Show Me the Money: Why Do Local Governments Subsidize Sports? - Part Two

Part II: The Costs of Professional Sports in a Community

This is the second part of a series on public subsidies for professional sports.  In Part One, I introduced the problem of subsidies and the rationales that local governments use to justify them.  So we know why governments provide subsidies to sports – to redevelop urban centers, to generate economic development, to create a sense of civic pride, and especially out of fear that a team will leave for another city or state.

It’s important to remember that even though I mostly examine stadium subsidies in this series due to their high cost, public subsidies go to a variety of sports projects.  This year, Chicago invested millions in the NFL draft, and Louisiana recently passed a law to fund bids for major sporting events such as the Super Bowl.  Every time a new subsidy is approved we hear about the value of the team to the community, the fan experiences in the new stadium, or the tourist dollars and other revenue that will eventually be produced by the presence of sports in the area.  So why did 85% of economists agree that local and state governments should eliminate subsidies to professional sports franchises?

A Closer Look at Rationales

Local governments often issue press releases about how much more revenue stadiums will generate than it takes to build them.  Yet somehow, the debt from stadiums lingers, sometimes even after the stadiums are gone.  Cuyahoga County borrowed $120 million to build the Cleveland Cavaliers’ arena, which opened in 1994, but still owed more than half of that amount as of last year.  The old Giants Stadium still carried about $110 million in debt in 2010, the same year it was demolished.  That same year, Seattle’s King County still owed more than $80 million for the Kingdome.  The same Kingdome that was demolished in 2000.  And Seattle is still paying it off, using the Seahawks’ recent successes to help.  In practice, stadium subsidies are treated as no-brainer decisions that will easily pay for themselves.  To understand why projects sold to the public as ready-made success stories go bad so quickly, let’s look a little more closely at the rationales discussed in Part One.

The Kingdome was demolished in 2000, but Seattle is still paying off its debt for subsidizing the stadium.

One of the more important rationales that cities rely on is the concept of urban redevelopment, using a stadium and sports team to rejuvenate a local neighborhood, often central downtown areas that are in decline.  However, property values decrease by an average of 1.5% relative to the surrounding area after stadium construction.  The substitution effect is also a mitigating factor in downtown development.  Teams or leagues will often commission studies relied upon by public officials which discuss the economic benefits of a stadium in a vacuum, but these studies often overlook or ignore the substitution effect as a factor.  For example, suppose you build a stadium that seats 80,000 in the downtown area of a city.  For a Sunday football game, that’s 80,000 people that might not have otherwise come to downtown on that day.  They are spending money at restaurants, bars, souvenir shops, and hotels, creating more revenue for those businesses and more tax dollars as well.

But this does not capture the full effect on the economy.  How many of those fans who went to the game would have done absolutely nothing on that day without the team playing in town?  Would some have gone to the theater to see a movie or a play?  Maybe some would have gone to a museum or a music venue.  Many would have gone out to eat in other parts of the city.  Though it may be true that not all 80,000 fans would have been patronizing local businesses and perhaps not at the same financial level, you can still understand that not all the money that a local team generates for the economy is created by the team’s presence.  Much of it would have still been spent on other leisure and entertainment activities elsewhere in the city if the game did not take place that day.  That is the substitution effect, and failing to account for it can lead to gross overestimates in revenue predictions.

Revenue projections in turn are presented to the public with disingenuous comparisons.
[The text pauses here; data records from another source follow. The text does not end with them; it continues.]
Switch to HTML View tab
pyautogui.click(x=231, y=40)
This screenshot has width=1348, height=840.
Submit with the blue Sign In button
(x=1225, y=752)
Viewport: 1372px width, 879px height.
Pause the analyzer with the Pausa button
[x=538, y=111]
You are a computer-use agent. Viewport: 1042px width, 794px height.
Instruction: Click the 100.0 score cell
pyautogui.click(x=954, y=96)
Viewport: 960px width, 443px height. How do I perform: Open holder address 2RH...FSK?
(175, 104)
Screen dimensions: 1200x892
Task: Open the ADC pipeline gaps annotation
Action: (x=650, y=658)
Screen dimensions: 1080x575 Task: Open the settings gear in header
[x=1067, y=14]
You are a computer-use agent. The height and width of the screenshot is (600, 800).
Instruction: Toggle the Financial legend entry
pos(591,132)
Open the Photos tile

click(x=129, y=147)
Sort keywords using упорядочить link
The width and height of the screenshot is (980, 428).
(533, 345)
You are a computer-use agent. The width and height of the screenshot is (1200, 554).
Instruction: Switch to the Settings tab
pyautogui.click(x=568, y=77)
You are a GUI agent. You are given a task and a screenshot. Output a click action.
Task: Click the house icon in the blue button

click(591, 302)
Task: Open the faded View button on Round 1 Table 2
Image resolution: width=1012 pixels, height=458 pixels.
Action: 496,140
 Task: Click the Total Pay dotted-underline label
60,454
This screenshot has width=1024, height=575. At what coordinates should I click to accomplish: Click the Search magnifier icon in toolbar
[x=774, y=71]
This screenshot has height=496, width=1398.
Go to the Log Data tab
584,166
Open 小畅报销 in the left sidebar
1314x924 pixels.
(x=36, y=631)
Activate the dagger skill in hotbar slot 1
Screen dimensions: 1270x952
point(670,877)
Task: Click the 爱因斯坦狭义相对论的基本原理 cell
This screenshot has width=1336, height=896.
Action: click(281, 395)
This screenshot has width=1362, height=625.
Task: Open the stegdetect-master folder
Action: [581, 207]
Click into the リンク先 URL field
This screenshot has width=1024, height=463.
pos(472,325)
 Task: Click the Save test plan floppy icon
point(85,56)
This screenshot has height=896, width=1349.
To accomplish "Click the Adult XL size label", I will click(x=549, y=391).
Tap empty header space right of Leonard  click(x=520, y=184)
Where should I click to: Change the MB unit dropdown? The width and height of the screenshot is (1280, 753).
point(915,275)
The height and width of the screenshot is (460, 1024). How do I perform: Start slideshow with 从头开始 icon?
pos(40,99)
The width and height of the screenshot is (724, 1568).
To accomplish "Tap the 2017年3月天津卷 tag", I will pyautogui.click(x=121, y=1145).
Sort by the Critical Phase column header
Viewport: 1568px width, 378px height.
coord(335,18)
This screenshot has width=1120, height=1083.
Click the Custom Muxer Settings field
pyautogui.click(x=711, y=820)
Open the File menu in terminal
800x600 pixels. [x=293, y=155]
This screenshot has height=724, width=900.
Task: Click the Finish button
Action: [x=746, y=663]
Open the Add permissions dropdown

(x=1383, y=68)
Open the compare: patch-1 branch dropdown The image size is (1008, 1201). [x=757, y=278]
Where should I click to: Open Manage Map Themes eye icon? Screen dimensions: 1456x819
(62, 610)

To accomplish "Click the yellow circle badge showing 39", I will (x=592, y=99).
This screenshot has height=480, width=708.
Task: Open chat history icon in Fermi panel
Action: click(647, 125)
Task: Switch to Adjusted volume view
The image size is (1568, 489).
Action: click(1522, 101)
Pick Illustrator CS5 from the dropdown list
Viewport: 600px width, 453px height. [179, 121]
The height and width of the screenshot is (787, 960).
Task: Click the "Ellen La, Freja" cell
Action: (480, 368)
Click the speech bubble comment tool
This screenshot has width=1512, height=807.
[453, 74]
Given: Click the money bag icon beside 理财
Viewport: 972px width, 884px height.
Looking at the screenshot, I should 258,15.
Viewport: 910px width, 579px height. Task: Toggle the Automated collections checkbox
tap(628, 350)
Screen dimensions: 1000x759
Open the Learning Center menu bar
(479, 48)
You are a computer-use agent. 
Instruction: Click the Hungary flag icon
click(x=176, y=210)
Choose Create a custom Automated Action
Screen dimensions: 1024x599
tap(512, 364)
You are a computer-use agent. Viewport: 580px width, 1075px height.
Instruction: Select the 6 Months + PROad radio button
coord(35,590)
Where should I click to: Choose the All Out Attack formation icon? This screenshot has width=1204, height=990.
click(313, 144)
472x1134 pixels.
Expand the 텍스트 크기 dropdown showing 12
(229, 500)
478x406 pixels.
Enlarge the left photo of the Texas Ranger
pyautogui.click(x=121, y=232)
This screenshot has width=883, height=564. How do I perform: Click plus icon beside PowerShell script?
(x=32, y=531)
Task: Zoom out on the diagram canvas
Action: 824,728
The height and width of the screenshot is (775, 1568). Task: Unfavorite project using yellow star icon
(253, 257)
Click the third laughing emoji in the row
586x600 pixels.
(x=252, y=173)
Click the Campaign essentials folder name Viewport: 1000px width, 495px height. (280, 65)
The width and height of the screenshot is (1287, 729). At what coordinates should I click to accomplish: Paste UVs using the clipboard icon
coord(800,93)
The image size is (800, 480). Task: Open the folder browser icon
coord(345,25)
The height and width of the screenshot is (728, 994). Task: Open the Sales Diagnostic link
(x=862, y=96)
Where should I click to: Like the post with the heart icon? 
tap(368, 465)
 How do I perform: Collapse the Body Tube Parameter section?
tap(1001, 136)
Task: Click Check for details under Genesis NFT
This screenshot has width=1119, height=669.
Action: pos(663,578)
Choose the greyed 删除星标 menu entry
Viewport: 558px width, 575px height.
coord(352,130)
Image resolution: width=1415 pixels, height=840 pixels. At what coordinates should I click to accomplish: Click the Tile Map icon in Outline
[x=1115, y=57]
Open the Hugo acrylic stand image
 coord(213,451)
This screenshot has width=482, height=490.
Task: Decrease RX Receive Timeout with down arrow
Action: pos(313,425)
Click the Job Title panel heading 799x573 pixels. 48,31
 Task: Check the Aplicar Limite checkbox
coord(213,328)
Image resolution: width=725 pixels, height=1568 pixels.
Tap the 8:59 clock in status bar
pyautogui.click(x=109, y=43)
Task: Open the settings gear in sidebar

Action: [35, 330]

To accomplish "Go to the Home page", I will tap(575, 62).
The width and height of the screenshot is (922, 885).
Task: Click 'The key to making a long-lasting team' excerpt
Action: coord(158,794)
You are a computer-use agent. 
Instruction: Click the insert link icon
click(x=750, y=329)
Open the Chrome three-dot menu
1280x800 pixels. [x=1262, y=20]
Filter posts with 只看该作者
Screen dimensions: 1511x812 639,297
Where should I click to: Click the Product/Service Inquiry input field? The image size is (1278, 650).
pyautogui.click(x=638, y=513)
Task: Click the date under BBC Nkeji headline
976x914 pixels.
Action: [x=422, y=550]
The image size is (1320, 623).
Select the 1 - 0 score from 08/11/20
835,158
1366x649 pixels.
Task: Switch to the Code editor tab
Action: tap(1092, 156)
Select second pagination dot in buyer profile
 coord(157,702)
For example, a team might argue that a $200 million investment in a stadium is worth it because the stadium will generate $350 million in economic growth for the city.  But the real issue is not how much the stadium will help the economy, but how much tax revenue the city will receive.  Much of that $350 million goes to wages, overhead, rent, and other expenses, only a percentage of which winds up back in government’s coffers.  Hypothetically, a government might only expect to recoup $50 million in taxes from a $200 million investment.[i]  That means taking a 75% loss on the project, a crippling loss for the budgetary process of states and municipalities.  To make matters worse, economic growth estimates are often wildly inaccurate.  As of 2012, only eight of fifty-five in-use stadiums constructed with at least 25% public funding have succeeded in spurring economic development in their surrounding areas.

So now you have a better idea of how municipalities can end up still paying the bill for a stadium that no longer exists.  But let’s complete the economic picture.  If they are not talking revenues, government officials are touting job creation and wage increases.  However, according to one study, the average effect of a professional sports team on employment in the services sector of a city’s economy was a net loss of 1,924 jobs.  And in a study of basketball arenas completed between 2001-2009, each facility was associated with a per capita income decline of more than $2,000.  Other case studies of cities have shown significant negative impacts on metropolitan income as a fraction of regional income.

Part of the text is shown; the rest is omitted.